隠居Journal:大手町ビルの思い出(7)何時しか都電で神保町通い

大手町ビル内のオフィス勤務も慣れて気持ちにゆとりが生まれてきた頃、大手町ビルの日比谷通り口から都電が走っていることを知って、時々、退社後にそれに乗って、田舎者よろしく、あちこち途中下車して沿線風景を楽しんでいたが、その内に、子供の頃からの「本好き」「活字の虫」の読書欲を満たす古書店街の神保町に、退社時間後、都電に揺られながら向かうのが楽しみとなっていた。

 

あの頃の神保町は、古色蒼然とした幾つかの大学と古書店を軸に、あちこちの通りや露地裏に安食堂、珈琲専門店、ジャズ喫茶、名曲喫茶、パチンコ店や雀荘がひしめき、混沌として人間臭い街だった。

 

そんな街と行き交う人の醸す雰囲気と雑然とした独特の臭いが、地方の高校を卒業して東京での会社勤めを始めた「上京者」の疎外感と孤独を癒す作用をもたらしていたのではないかと、今にして思う。

 

 

ここで、優に半世紀を超えたおぼろな記憶から、当時の私の神保町「ウロウロコース」を掘り起こしてみたい。(※)括弧内の番号は上記地図の番号に該当。

 

先ずは、お目当ての本を求めて、古書店を探索した後の空腹しのぎに「キッチン・グラン」(1)で、80円のメンチカツ定食をよく食べた。
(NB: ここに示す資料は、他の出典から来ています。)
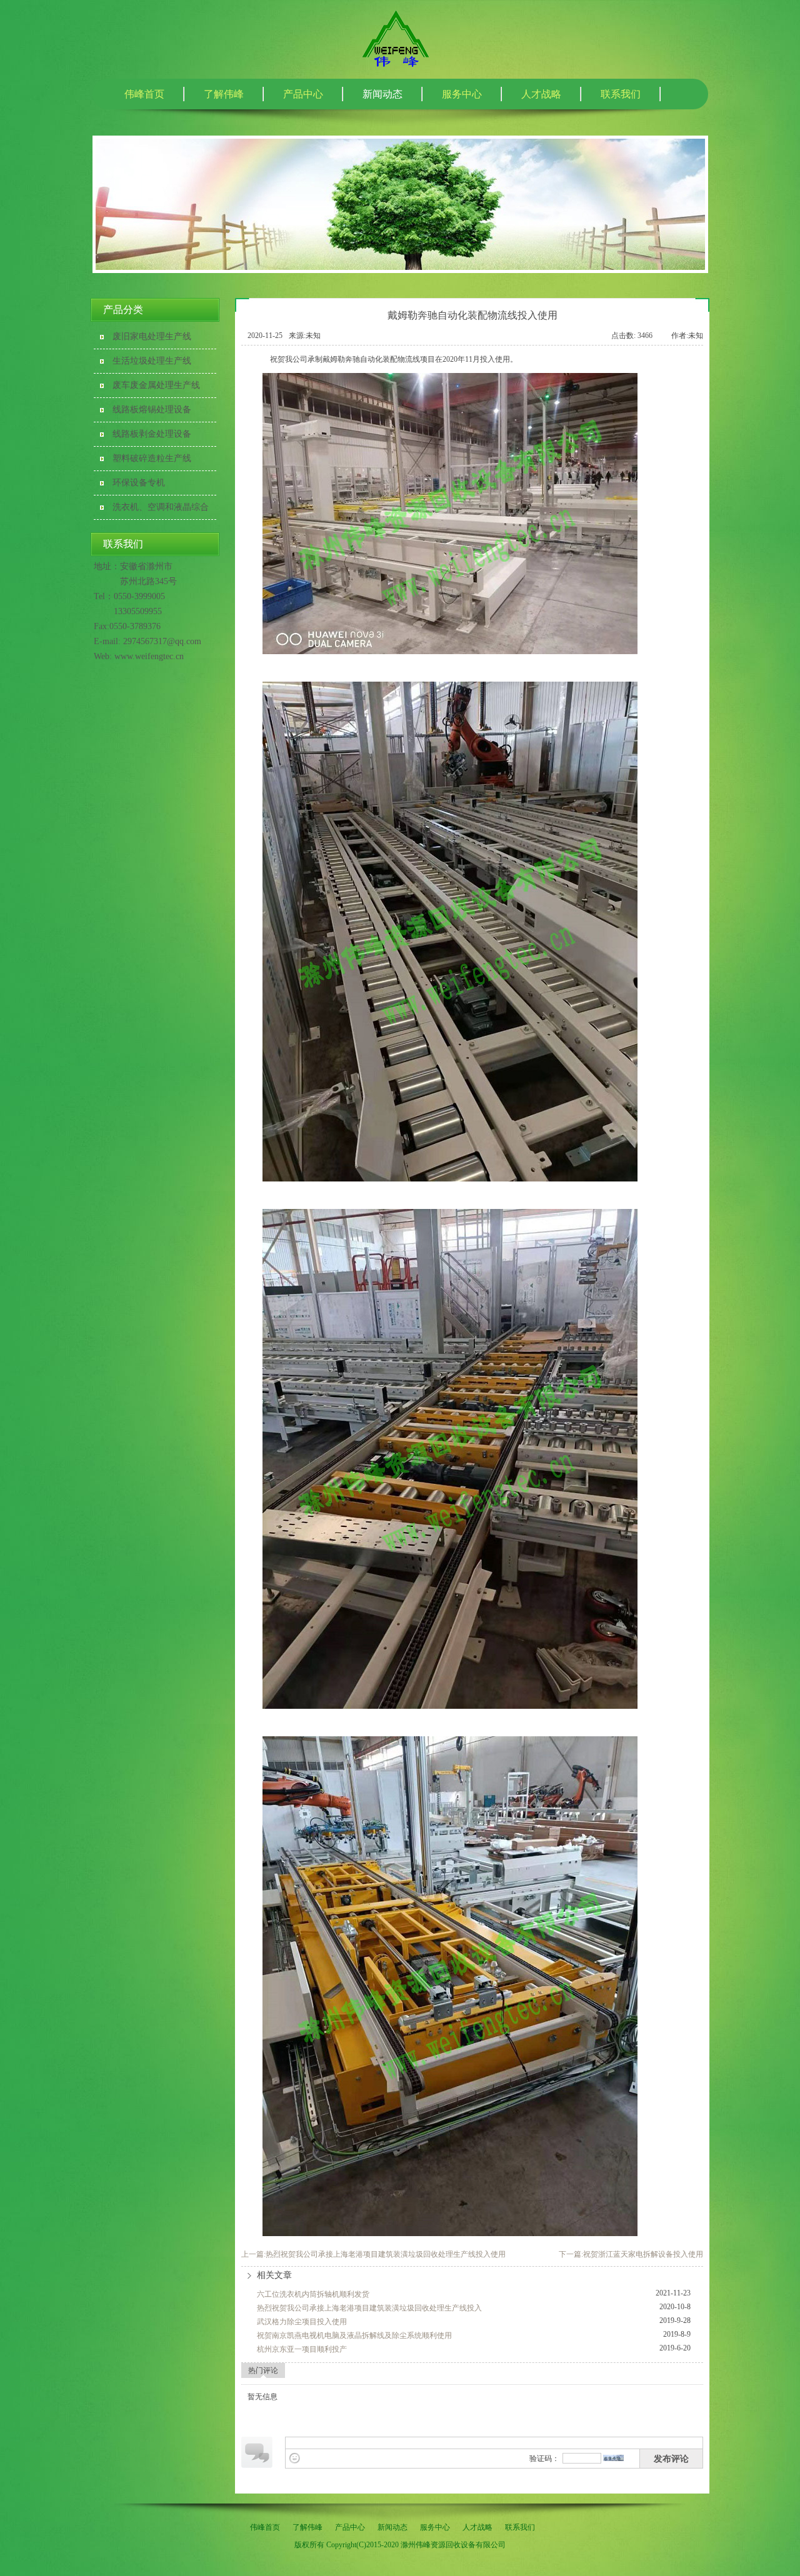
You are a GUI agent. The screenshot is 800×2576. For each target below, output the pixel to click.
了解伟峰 (224, 94)
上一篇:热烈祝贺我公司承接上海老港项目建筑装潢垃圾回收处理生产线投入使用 (373, 2254)
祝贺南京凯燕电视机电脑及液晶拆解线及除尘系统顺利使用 (354, 2335)
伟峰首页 (144, 94)
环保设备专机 (138, 482)
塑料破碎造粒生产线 (151, 458)
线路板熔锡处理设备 (151, 409)
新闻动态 (382, 94)
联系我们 (621, 94)
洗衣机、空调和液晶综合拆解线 (160, 510)
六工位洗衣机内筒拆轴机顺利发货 (313, 2294)
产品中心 (303, 94)
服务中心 (462, 94)
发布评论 (671, 2459)
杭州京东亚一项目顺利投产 (302, 2349)
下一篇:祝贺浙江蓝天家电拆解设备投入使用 (631, 2254)
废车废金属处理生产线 (156, 385)
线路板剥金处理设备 (151, 434)
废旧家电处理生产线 (151, 336)
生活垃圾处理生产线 (151, 361)
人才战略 (541, 94)
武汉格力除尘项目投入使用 (302, 2321)
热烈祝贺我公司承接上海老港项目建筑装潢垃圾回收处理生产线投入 (369, 2308)
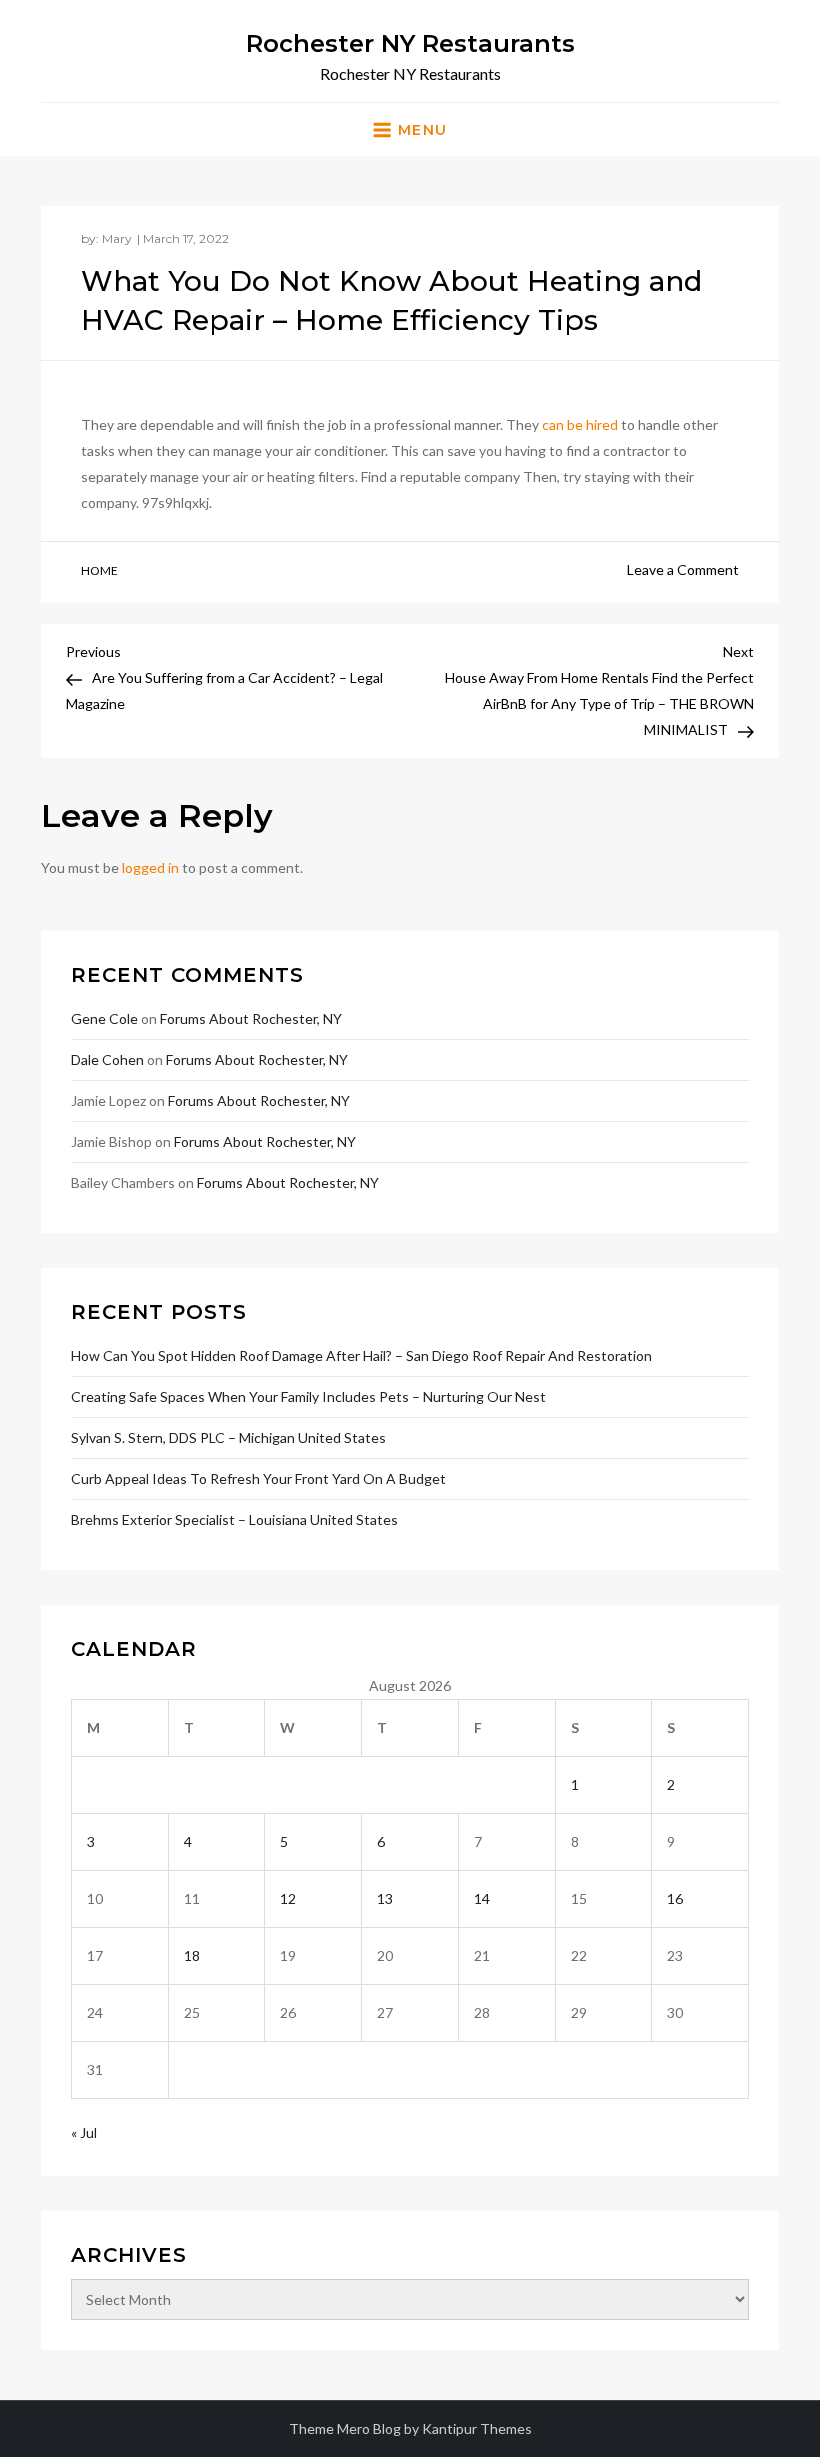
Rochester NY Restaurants (410, 43)
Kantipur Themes (477, 2428)
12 (288, 1898)
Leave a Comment (683, 569)
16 (675, 1898)
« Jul (84, 2132)
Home (99, 570)
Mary (117, 238)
あの頃は大学生も、勤め人も、そして今ほどメディアに露出していなかった教授方も、一様に懐に余裕が無かったようで、天ぷら定食が100円台の「いもや」(青2)と共に、キッチン・グランは有難い店だった。

 

または、古書店で、お目当てや掘り出し物を見つけた時は、少しでも早く読みたい一心で、近くの喫茶店に駆け込み、珈琲を片手に、胸を時めかせてページをめくるのが常だった。店内では、私と同様に、買ったばかりの本の包装紙をもどかしそうにほどいている顔・顔・顔があった。

 

あの頃、私が良く駆け込んだ喫茶店はエリカ(4)や、ラドリオ(3)、李白(青6)である。神保町の喫茶店はそれぞれに特徴があり、エリカは濃い目の珈琲をユニホーム姿のマスターとおぼしき中年男性が丁寧に点ててくれ、ラドリオは詩の雑誌「ユリイカ」編集部の近くであったから詩人や文学者の溜まり場であり、李白は障子硝子に行燈型の和紙のスタンドが目印で、そして李朝の染付けで珈琲を味わえる、数寄者の店主を思わせる店であった。

 

時に職場の人間関係で屈折した気持ちを抱えたときは、書泉グランデの裏にある「ミロンガ」(5)で、タンゴにタップリ浸る事が多かった。当時の伝聞であるが、この店はアルゼンチン・タンゴのレコードの所蔵が数千枚とかで、タンゴ好きには知られた存在だった。

 

二十代半ばの若い女が、薄暗い喫茶店で泥臭いアルゼンチン・タンゴの音色に浸るのは確かに変わっているが、私は、中学生の頃から文化放送の「これがタンゴだ」という番組を、小さなラジオにかじりついて聴いた早熟なガキであったから、番組テーマ曲の「エル・ジョロン(泣き虫)」を初め「淡き火影に」、「エル・チョクロ」などを聞くと、高ぶった気持ちが自然に落ち着いてくるのだった。

 

こうした私の神保町との付き合いは、都電が廃止された後は徒歩で通い、その後のオフィス移転、更に2004年の定年退職を経て、今なお続いている。